La révolution de l’intelligence artificielle (IA) s’accélère, alimentée par une demande insatiable de centres de données toujours plus grands pour alimenter des algorithmes et des modèles de formation complexes. Alors que les géants de la technologie comme Google et Amazon finançaient traditionnellement ces projets d’infrastructure massifs avec leurs propres énormes bénéfices, une nouvelle vague de petits acteurs désireux de se tailler une part du marché de l’IA. se tournent de plus en plus vers le financement par emprunt. Cette tendance à emprunter des milliards de dollars, pouvant atteindre 1 000 milliards de dollars d’ici 2028, a suscité des inquiétudes quant aux risques insoutenables au sein de ce secteur en plein essor.

L’essor des centres de données financés par la dette a commencé avec des entreprises comme Meta qui s’associent à des fournisseurs spécialisés. Par exemple, Meta a accepté d’acheter pour 14,3 milliards de dollars de puissance de calcul à CoreWeave, une société relativement inconnue récemment introduite en bourse. Le modèle économique de CoreWeave repose fortement sur l’emprunt ; pour chaque tranche de 5 milliards de dollars qu’elle envisage de vendre en puissance de calcul au cours des quatre prochaines années, elle doit contracter 2,85 milliards de dollars de prêts.

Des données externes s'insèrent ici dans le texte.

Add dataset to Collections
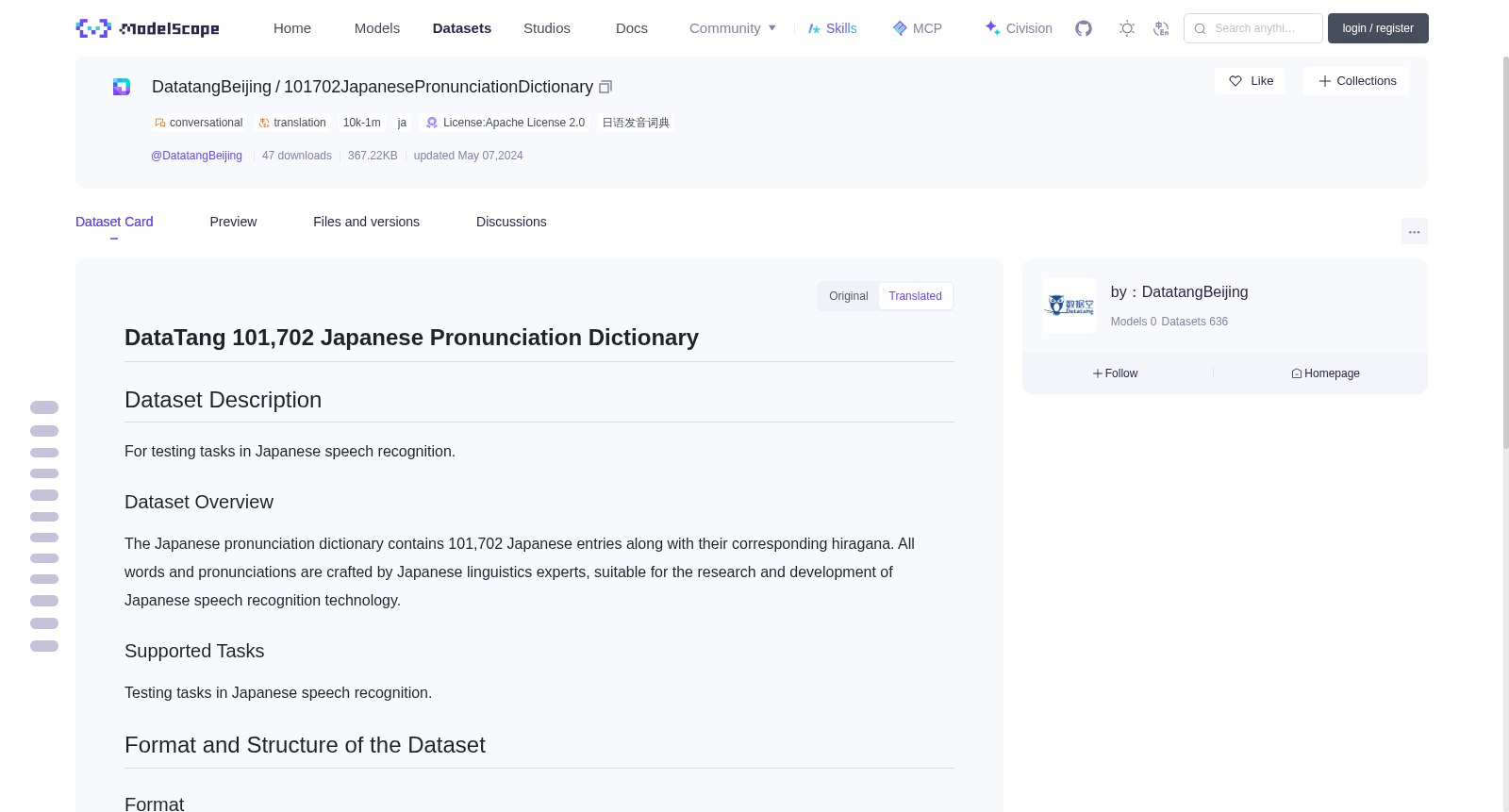[1356, 81]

Cette tendance s’étend au-delà de ces partenariats. OpenAI, la société à l’origine du chatbot viral ChatGPT, est à la tête d’une vague de projets ambitieux de centres de données. Bien qu’il génère des milliards chaque année, son PDG, Sam Altman, prévoit une rentabilité seulement d’ici 2029. Pourtant, OpenAI, aux côtés de partenaires comme Oracle et SoftBank, prévoit de dépenser plus de 400 milliards de dollars pour construire des centres au Texas, au Nouveau-Mexique, dans l’Ohio et au Wisconsin – une grande partie de cette somme étant probablement financée par la dette. L’ampleur exacte des emprunts reste incertaine, mais les analystes estiment qu’Oracle devra à lui seul emprunter 25 milliards de dollars par an au cours des quatre prochaines années pour respecter ses engagements.

Ajoutant encore à la complexité, ces projets impliquent souvent des structures de financement complexes. Par exemple, dans le premier centre de données d’OpenAI au Texas, Oracle gère le matériel informatique, tandis que Crusoe construit l’infrastructure physique, obtenant un prêt de 15 milliards de dollars de Blue Owl Capital et d’autres investisseurs pour couvrir sa part. Pendant ce temps, SoftBank et OpenAI s’appuieraient sur la dette pour financer des installations dans l’Ohio et au Texas.

OpenAI a pris d’autres mesures audacieuses pour obtenir des fonds, notamment en vendant une participation massive au fabricant de puces Nvidia pour 100 milliards de dollars et en acceptant un important ensemble d’actions AMD – d’une valeur potentielle de dizaines de milliards supplémentaires. Ces accords impliquent des engagements d’achat de puces informatiques auprès des deux sociétés, mais ces accords offrent une clause de sauvegarde si les besoins d’OpenAI évoluent. Cependant, même si de telles évasions existaient, la dette elle-même pourrait devenir problématique.

Ce recours à l’endettement introduit plusieurs risques. Premièrement, la garantie qui garantit de nombreux prêts est souvent constituée des puces informatiques elles-mêmes, qui se déprécient rapidement. Deuxièmement, un large éventail d’institutions – depuis les banques et les prêteurs privés jusqu’aux entreprises qui investissent directement dans des installations – détiennent ces dettes, créant ainsi une vulnérabilité systémique dans l’ensemble du paysage financier. L’opacité entourant bon nombre de ces transactions rend difficile l’évaluation complète de l’ampleur potentielle de l’exposition.

“L’effet de levier dans le système est ce qui génère le risque”, prévient Jeremy Kress, professeur de droit des affaires à l’Université du Michigan, spécialisé dans l’instabilité financière. “Et il est difficile de savoir quel est l’effet de levier du système.”

Les parallèles avec le boom des entreprises Internet de la fin des années 1990 sont frappants. La ruée vers la construction d’infrastructures de fibre optique, alimentée par la dette, a conduit à une faillite généralisée lorsque les bénéfices promis ne se sont pas concrétisés. Même si le potentiel de l’IA est indéniable, les experts préviennent que cette dépendance actuelle à l’égard de l’argent emprunté risque de répéter les erreurs du passé. L’accumulation rapide de dettes liées à l’IA pourrait avoir des conséquences en cascade si les projections de revenus ne sont pas à la hauteur, laissant les investisseurs et les prêteurs vulnérables et mettant potentiellement en péril la viabilité à long terme de l’industrie elle-même.